La résistance aux antibiotiques est considérée par l’OMS comme « l’une des plus graves menaces pesant sur la santé mondiale, la sécurité alimentaire et le développement ». Au Cambodge, le mauvais usage des antibiotiques est un phénomène connu mais on dispose de peu de données sur la résistance microbienne, en l’absence de système de surveillance. Une étude de l'Institut Pasteur du Cambodge a permis d’évaluer la fréquence et les caractéristiques des entérobactéries productrices de bêta-lactamases à spectre étendu (BLSE1) sur une période de quatre ans.
« Quand je suis arrivée au Cambodge en 2012, se souvient le Dr Alexandra Kerléguer, de l’unité de Biologie Médicale de l’Institut Pasteur du Cambodge, j’ai été surprise de voir dans les urines des patients cambodgiens énormément de bactéries résistantes, avec une fréquence nettement plus élevée que celle observée en France ». L’Institut Pasteur du Cambodge décide alors de mettre en place une surveillance des entérobactéries résistantes : une étude a été réalisée à partir des données de tous les prélèvements (sanguins, pulmonaires, selles, pus, génito-urinaires et autres fluides corporels) collectés dans les hôpitaux Calmette et Choy Ray ou chez des patients référés directement et testés entre le 1er janvier 2012 et le 31 décembre 2015, dans l'unité de microbiologie. Au total, plus de 10.000 échantillons ont pu être analysés.
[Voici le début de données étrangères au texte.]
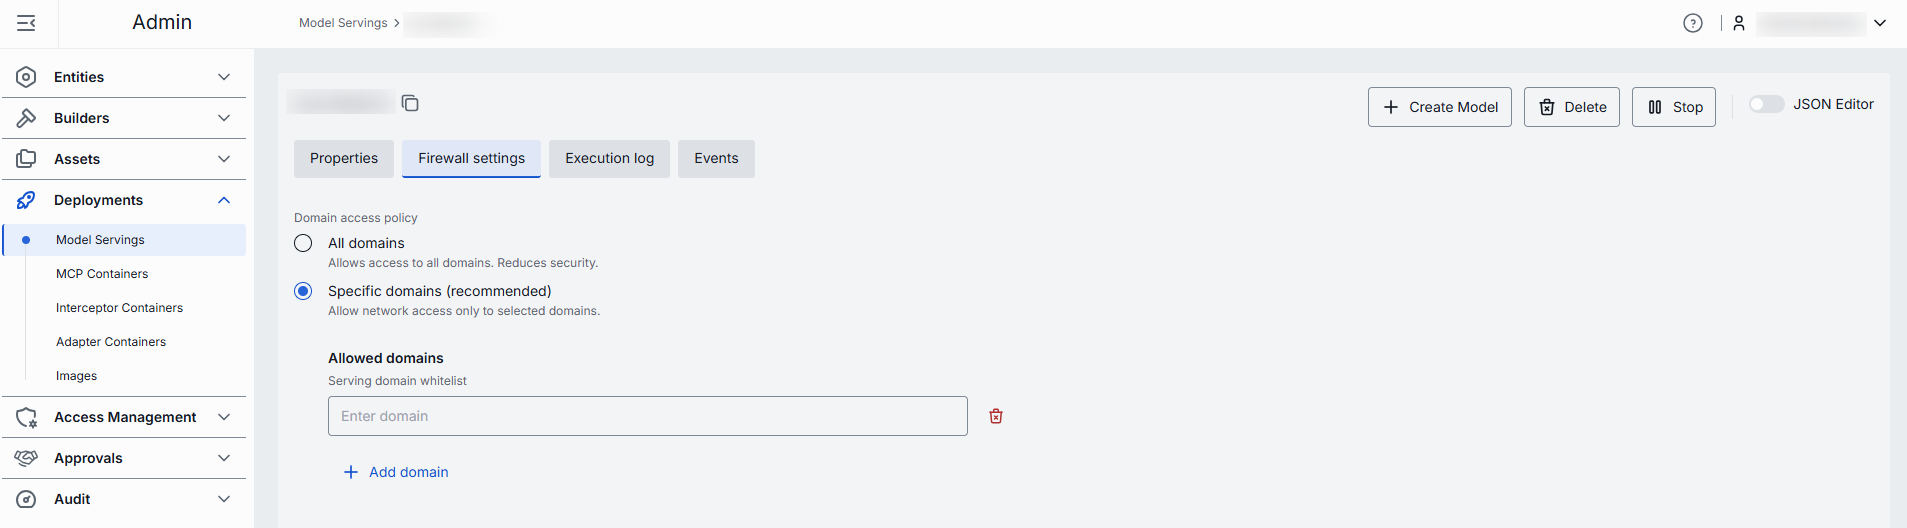This screenshot has width=1907, height=528.
Task: Switch to the Execution log tab
Action: click(x=609, y=158)
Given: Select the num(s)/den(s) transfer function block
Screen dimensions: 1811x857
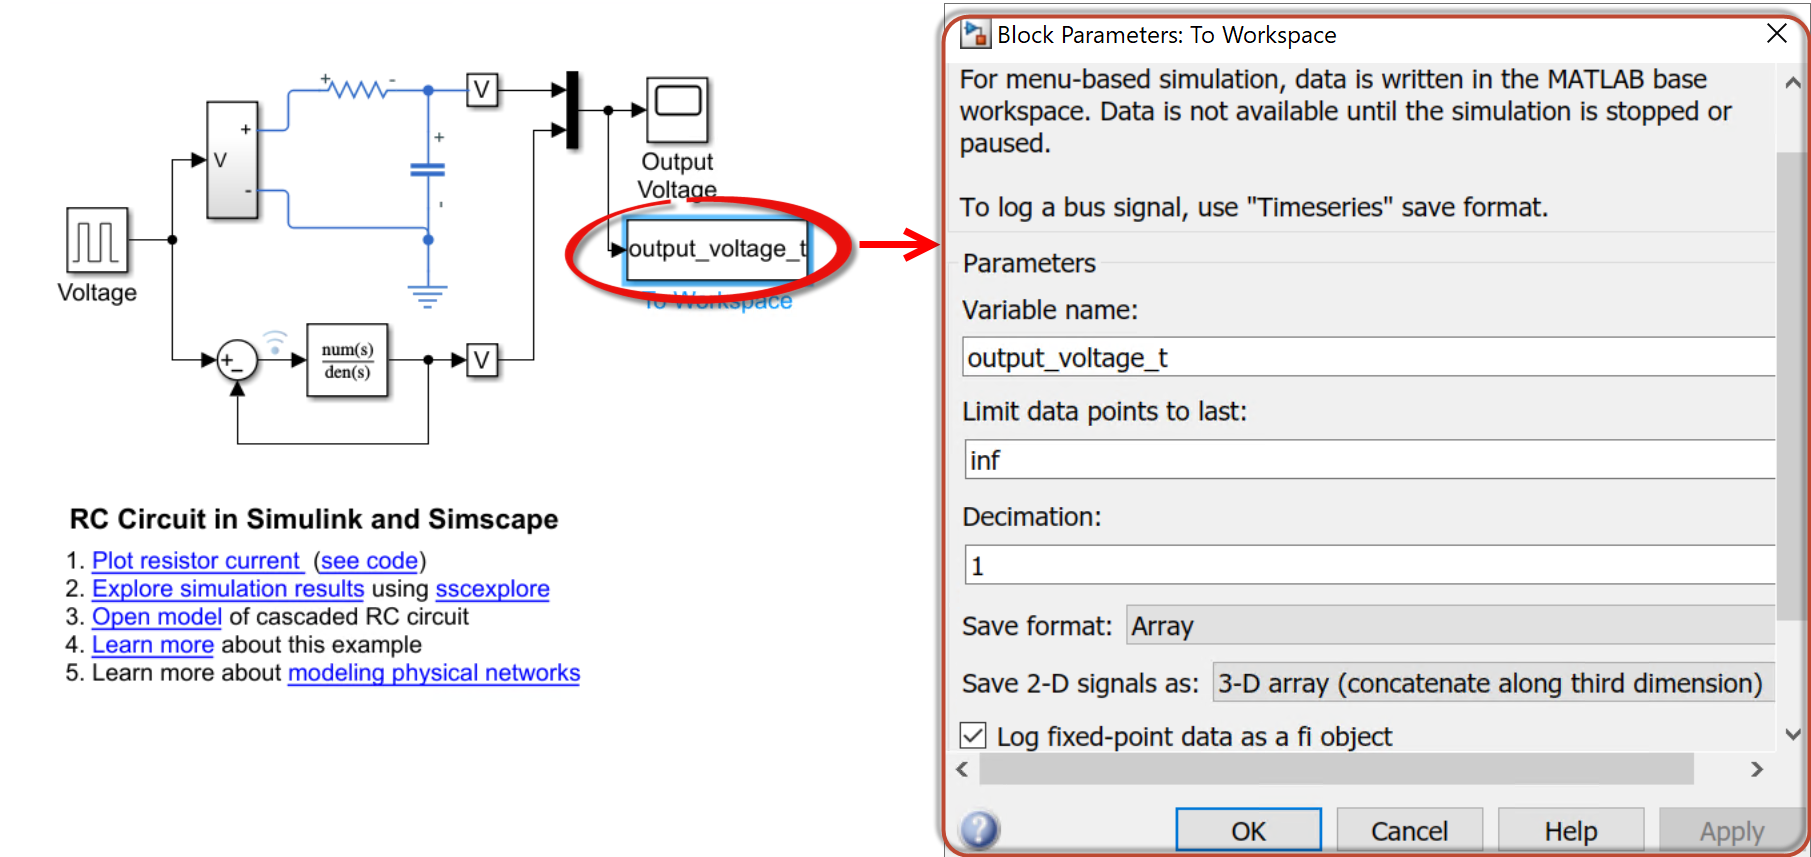Looking at the screenshot, I should tap(347, 361).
Les résultats, publiés par l’International Journal of infectious Diseases montrent des taux de BLSE en hausse au Cambodge : la proportion d'entérobactéries productrices de bêta-lactamases à spectre étendu a augmenté progressivement de 23,8% à 38,4% au cours de la période d'étude. Les BLSE ont été détectées chez 42,7% des souches Escherichia coli et chez 33,7% de toutes les souches de Klebsiella pneumoniae isolées. La proportion de BLSE-E. coli a augmenté de manière significative de 28,9% en 2012 à 48,2% en 2015.
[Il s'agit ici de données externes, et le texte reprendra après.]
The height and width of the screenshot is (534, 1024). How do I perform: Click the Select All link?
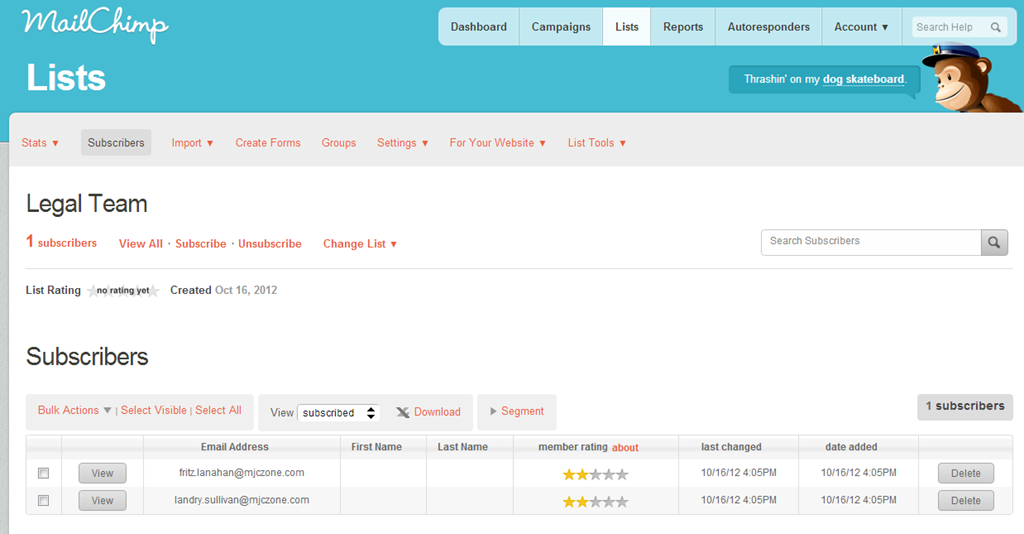point(218,410)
« L’augmentation de ces bactéries résistantes peut aboutir à une impasse thérapeutique », s’inquiète la biologiste Alexandra Kerléguer qui ajoute que « depuis sont apparues des bactéries résistantes aux carbapénèmes, antibiotiques utilisés contre certaines bactéries résistantes, qu’on ne voyait pas en 2012 ».
Autre sujet d’inquiétude selon la biologiste coordinatrice de l’étude, « parmi ces bactéries productrices de BSLE, pour les E.coli, beaucoup de patients étaient des patients communautaires, des patients de ville. Comme il s’agit de bactéries prédominantes dans le tube digestif, cela veut dire qu’elles peuvent disséminer partout dans la population ».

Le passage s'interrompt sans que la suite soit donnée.